LISTED RECORDS:
----------------
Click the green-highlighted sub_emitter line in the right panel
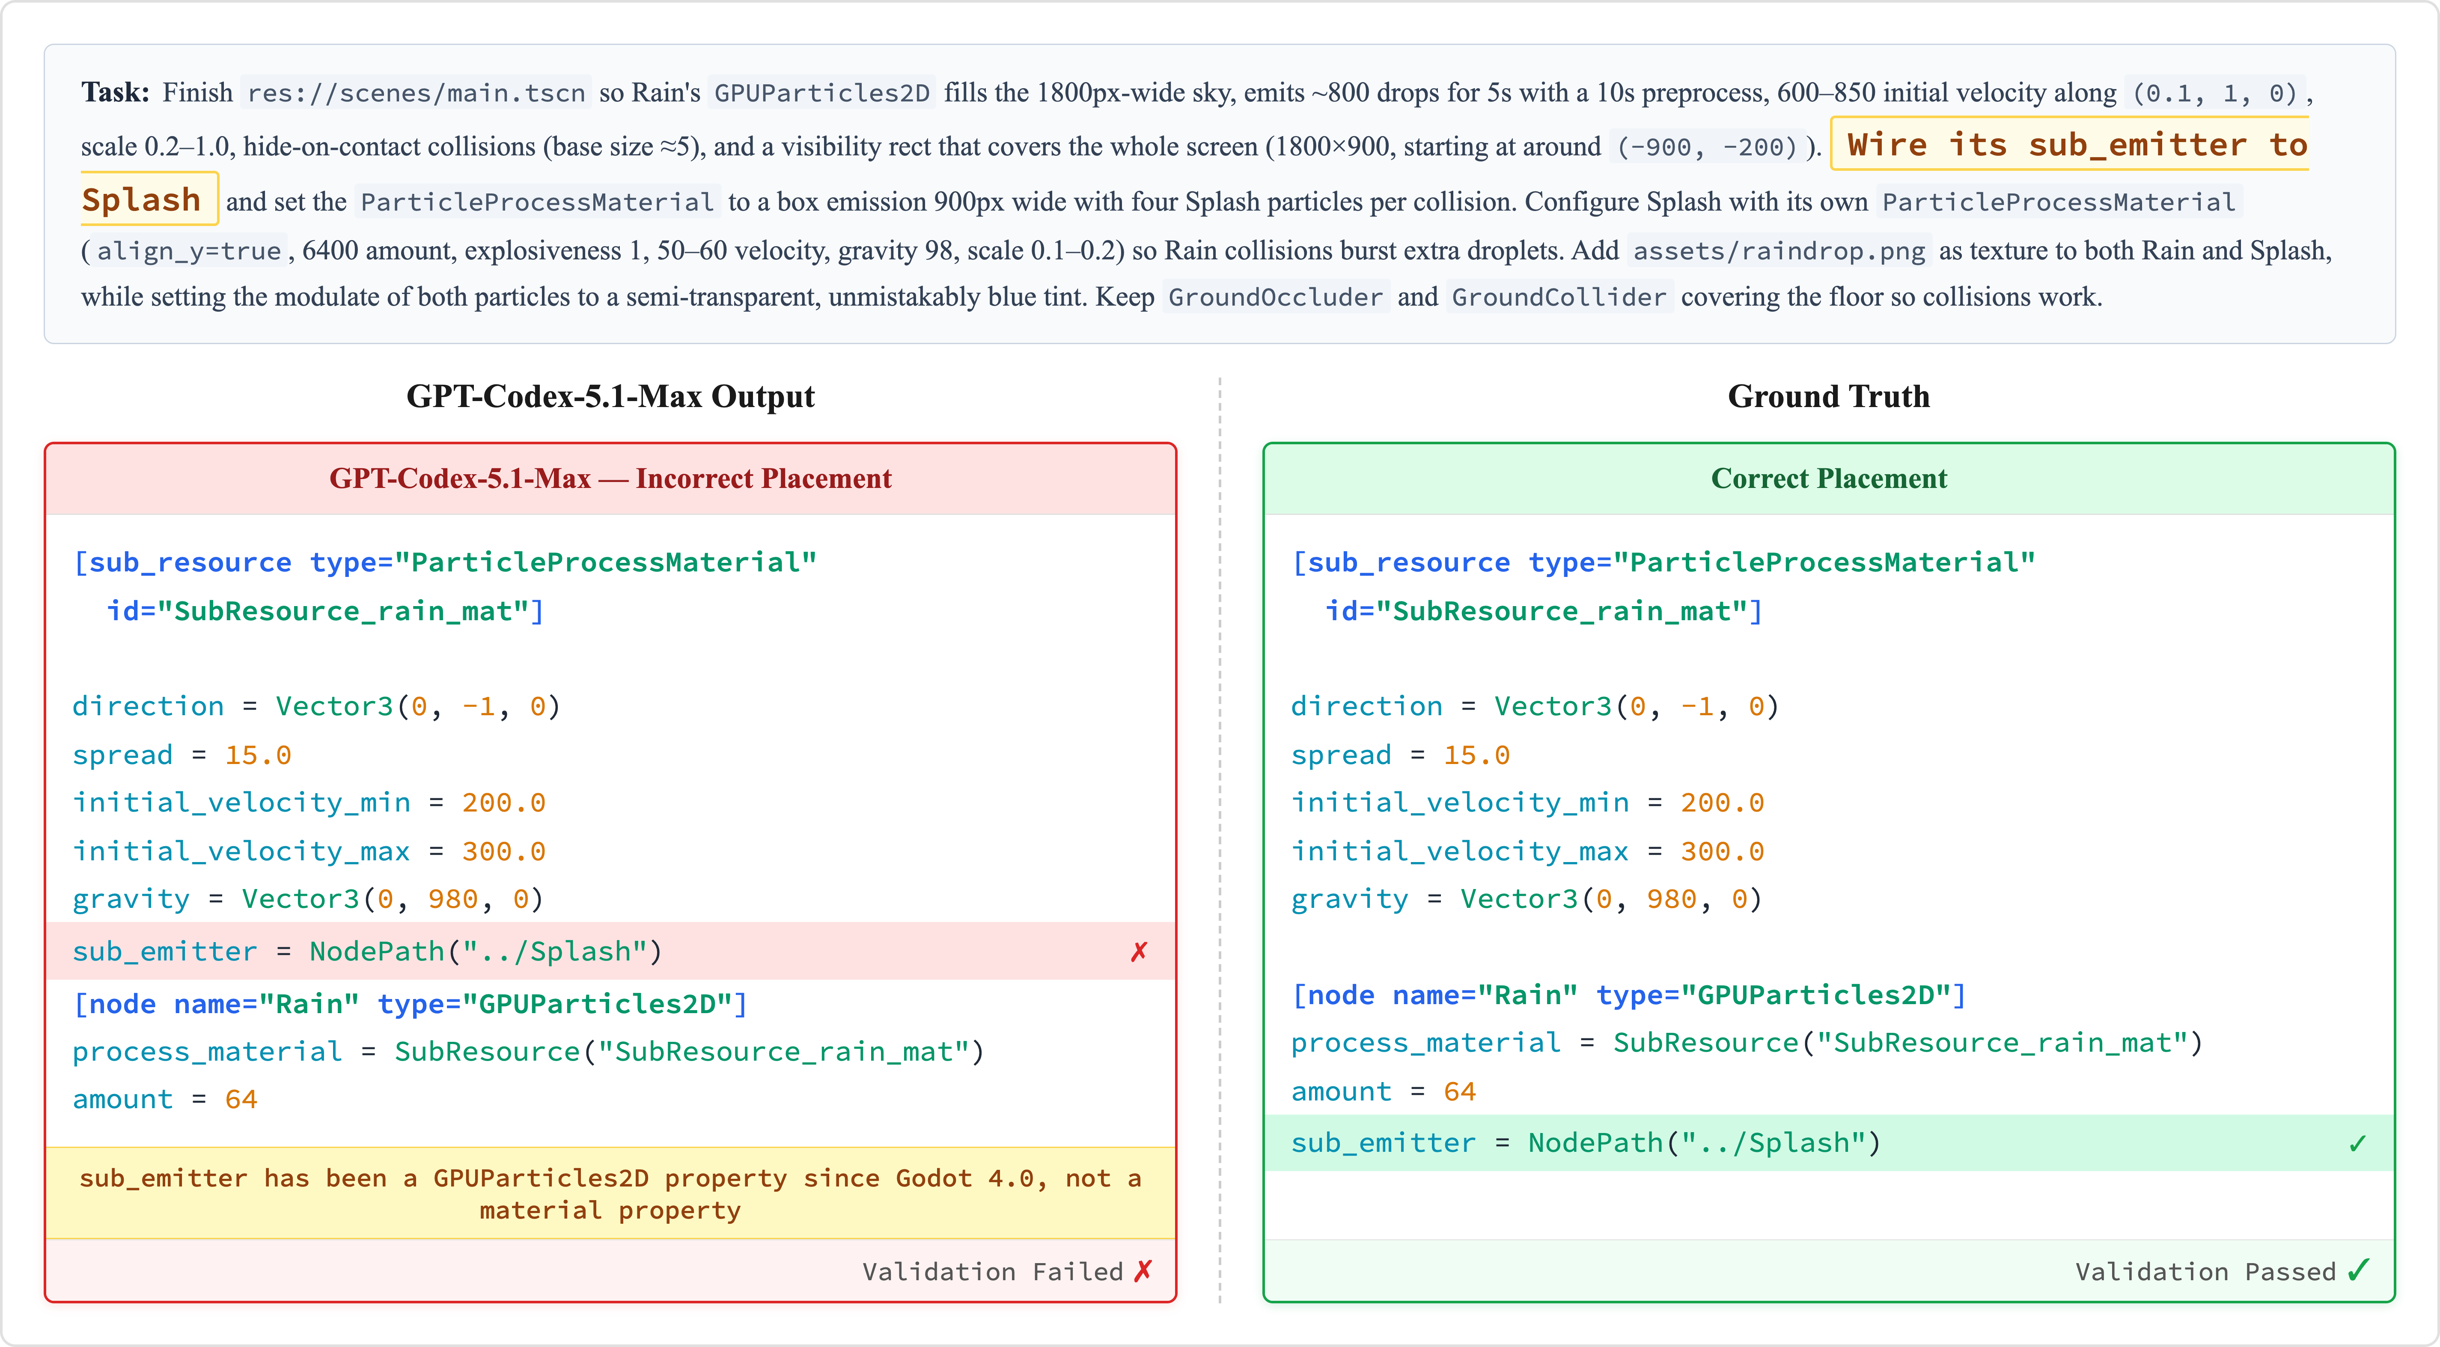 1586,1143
----------------
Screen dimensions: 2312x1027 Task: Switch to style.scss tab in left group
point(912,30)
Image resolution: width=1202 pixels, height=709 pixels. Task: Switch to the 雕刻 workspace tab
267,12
----------------
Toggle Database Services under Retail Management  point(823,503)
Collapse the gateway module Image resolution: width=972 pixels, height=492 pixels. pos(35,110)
----------------
REQUIRED ACTION: What you return must be an exact retyping of the lines above starting at the line with "Toggle Database Services" and ending at the line with "Collapse the gateway", and nothing besides.

EXERCISE SOLUTION:
Toggle Database Services under Retail Management  point(823,503)
Collapse the gateway module Image resolution: width=972 pixels, height=492 pixels. pos(35,110)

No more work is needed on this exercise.